** begin Raw data **

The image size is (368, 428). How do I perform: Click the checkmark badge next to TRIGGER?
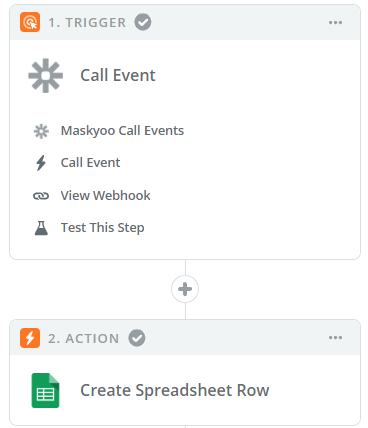[x=143, y=22]
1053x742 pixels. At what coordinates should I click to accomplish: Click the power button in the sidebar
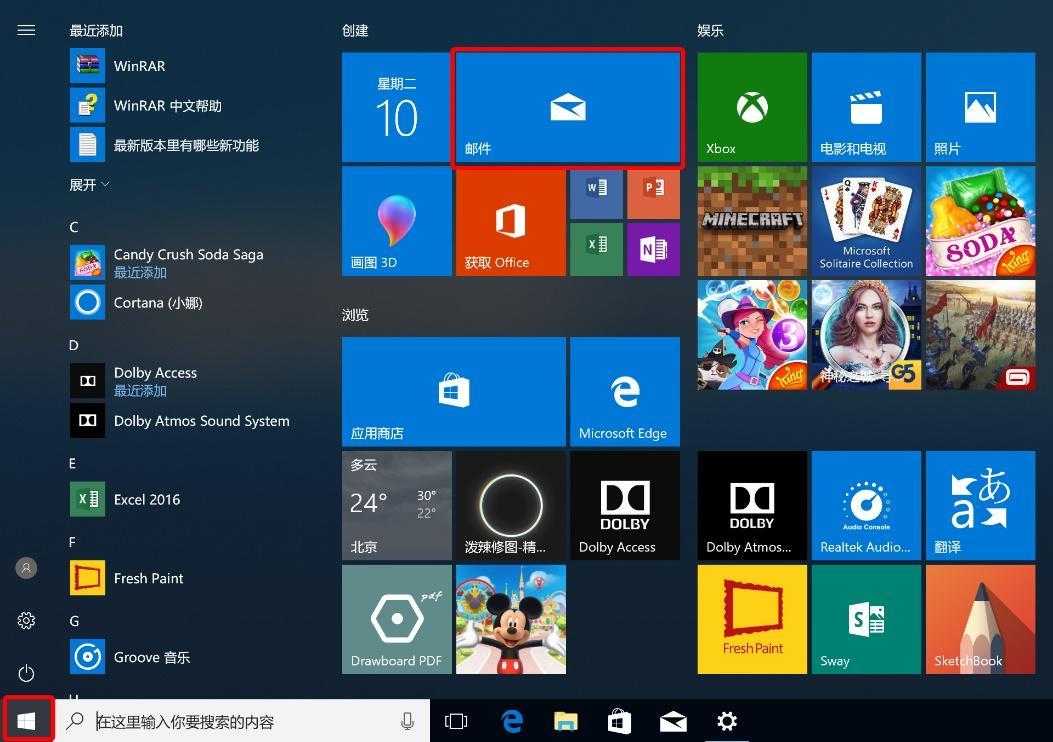pos(27,673)
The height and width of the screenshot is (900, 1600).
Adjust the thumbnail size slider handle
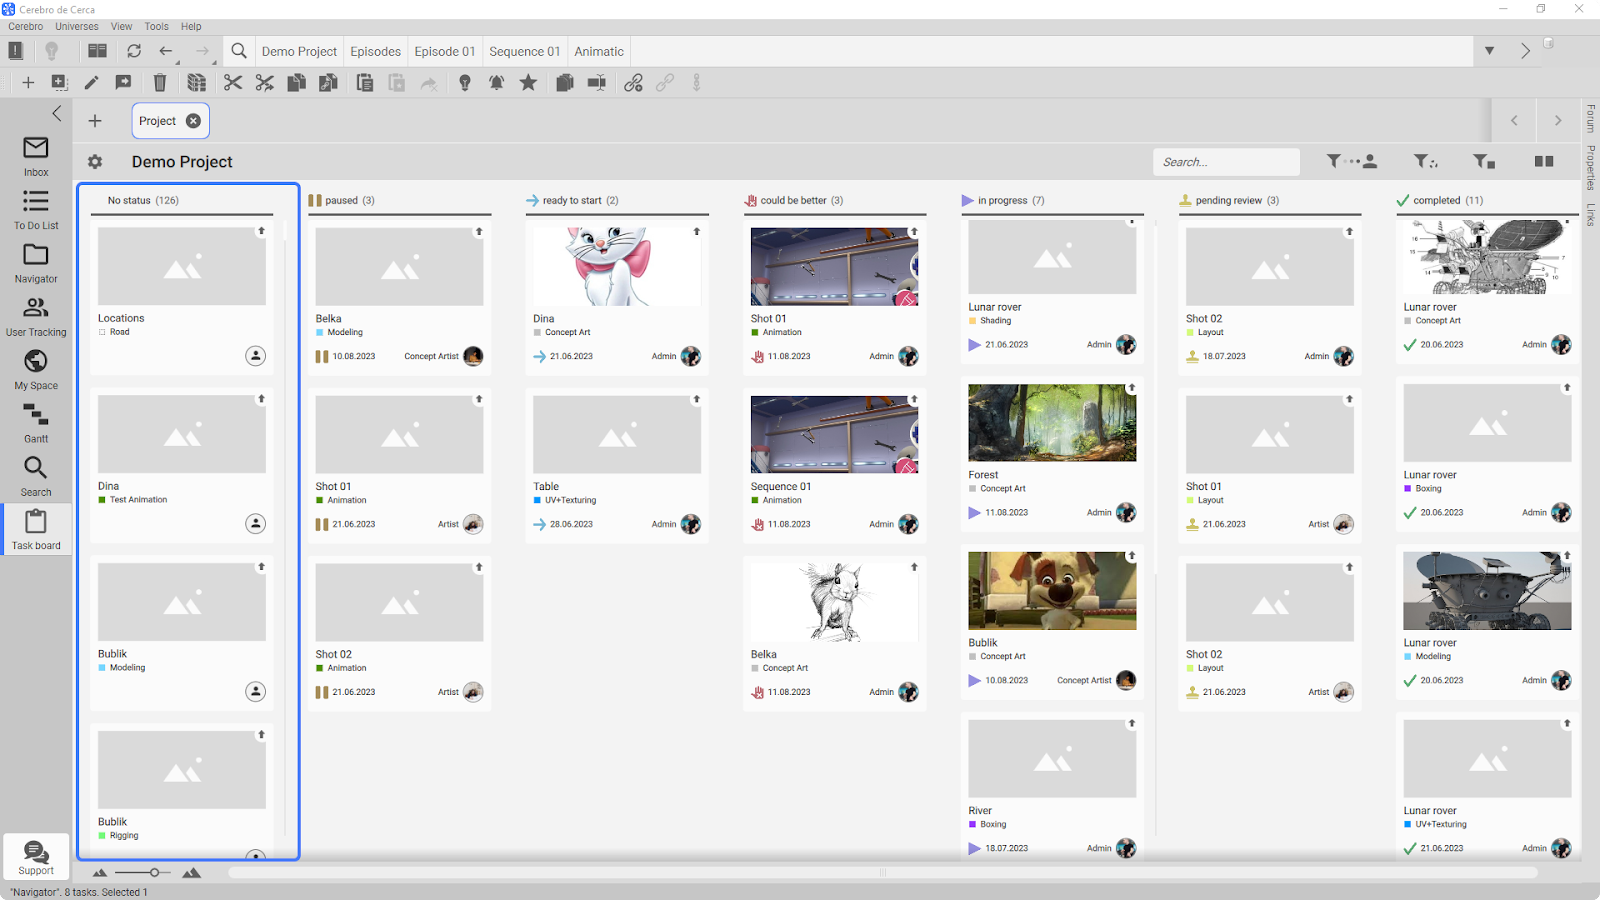click(x=154, y=873)
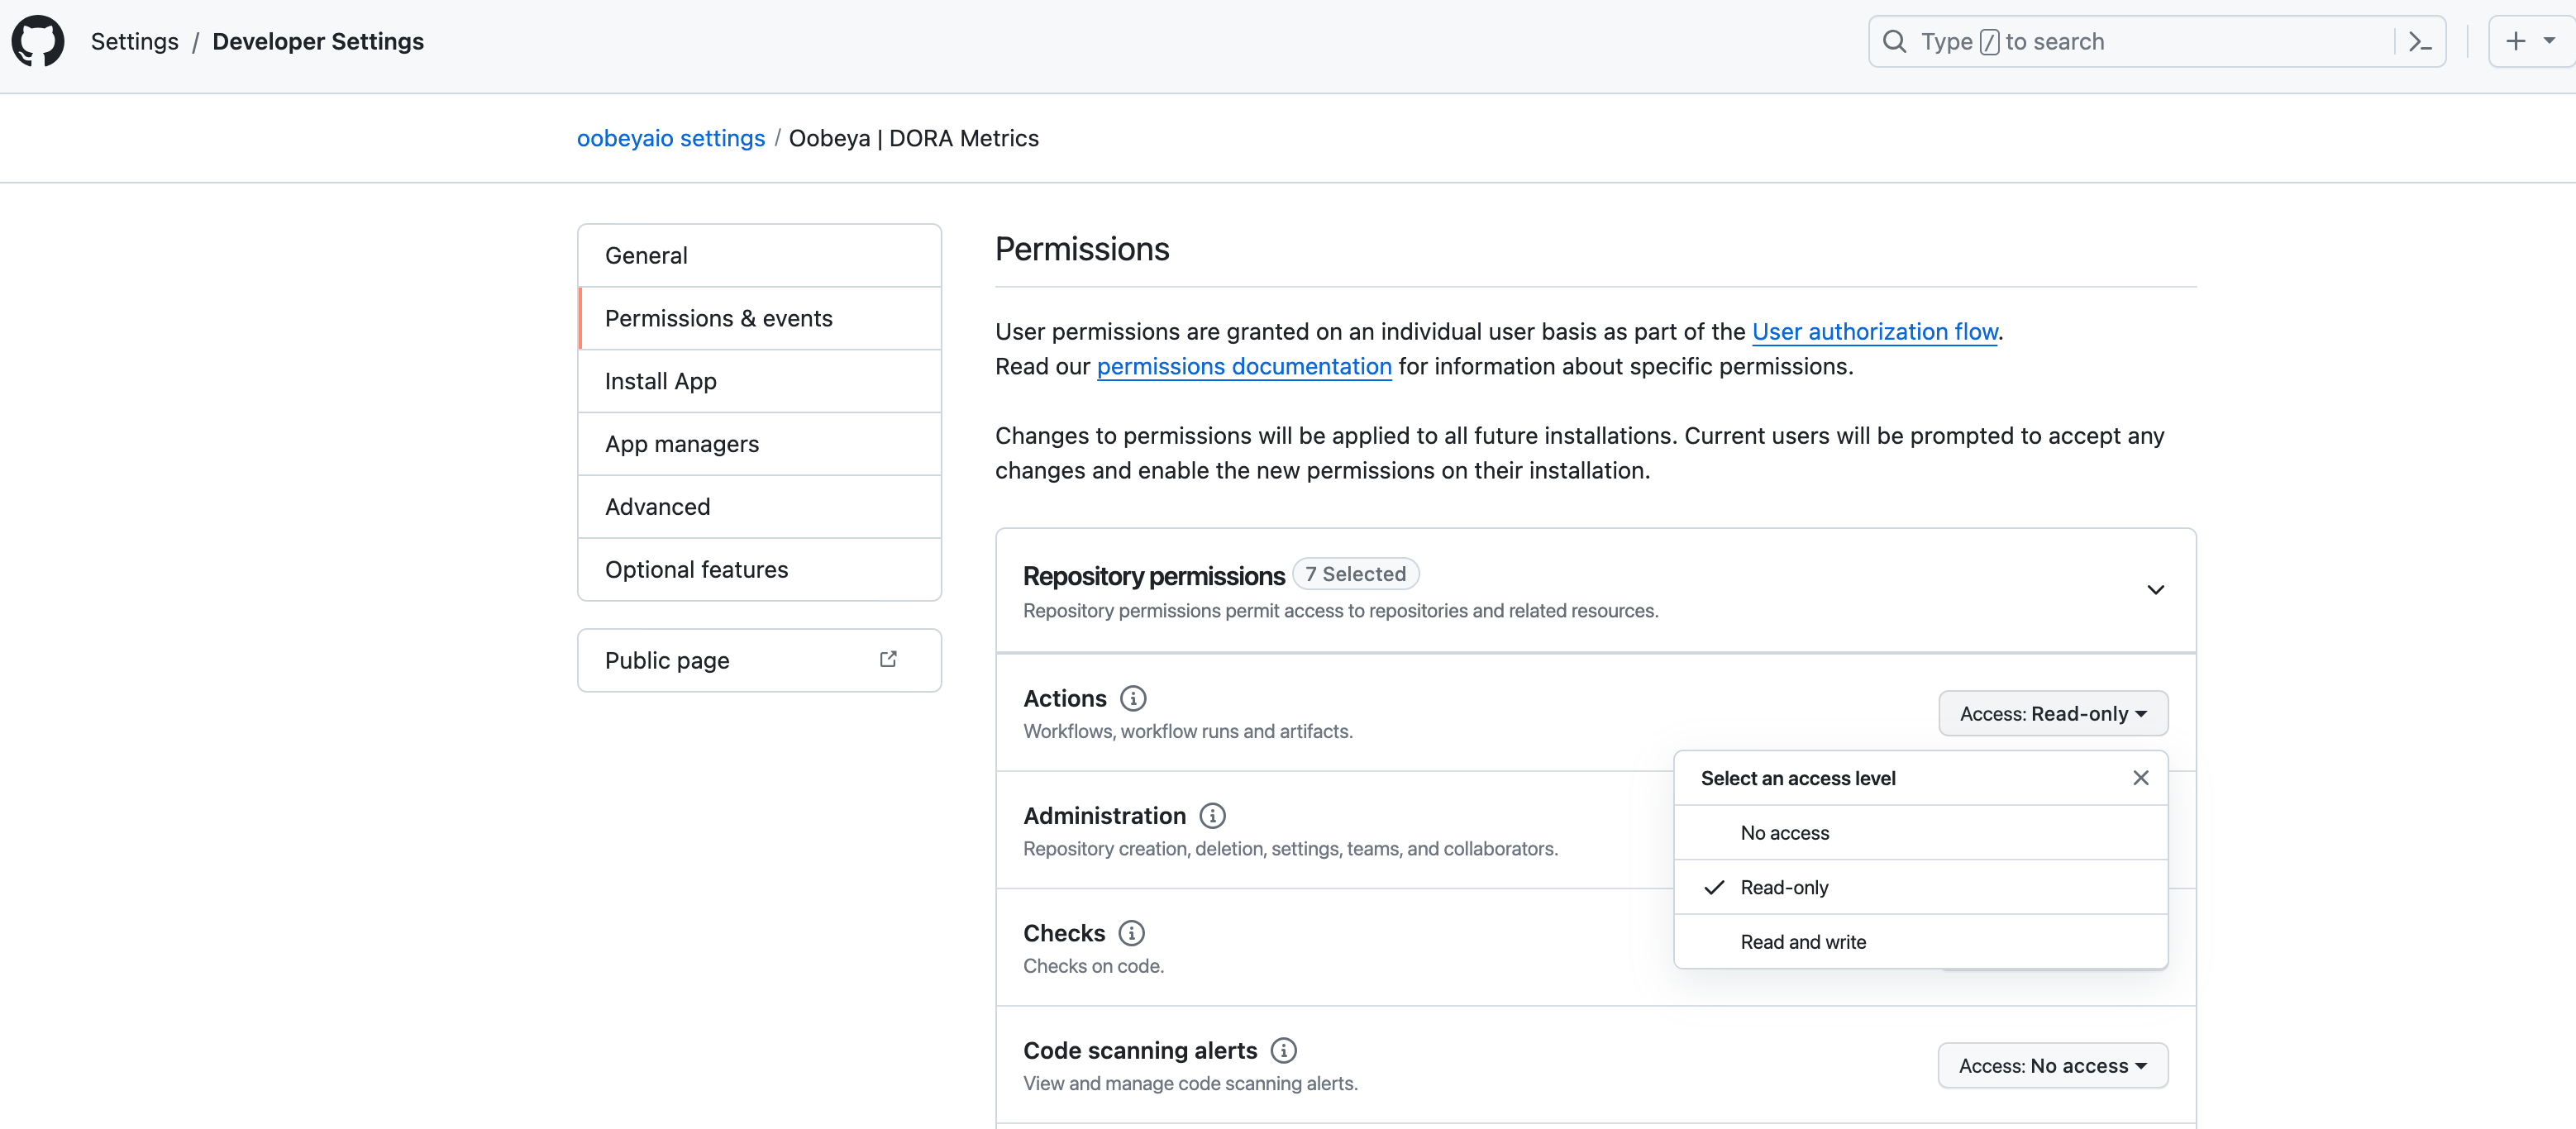2576x1129 pixels.
Task: Click info icon next to Administration
Action: coord(1212,816)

** end Raw data **

Copy the data above line for line, leaving out the pictures.

The image size is (368, 428). How do I perform: Click the checkmark badge next to TRIGGER?
[x=143, y=22]
1053x742 pixels. At what coordinates should I click to accomplish: Click the power button in the sidebar
pos(27,673)
The height and width of the screenshot is (900, 1600).
Adjust the thumbnail size slider handle
click(x=154, y=873)
2576x1129 pixels.
Task: Click info icon next to Administration
Action: coord(1212,816)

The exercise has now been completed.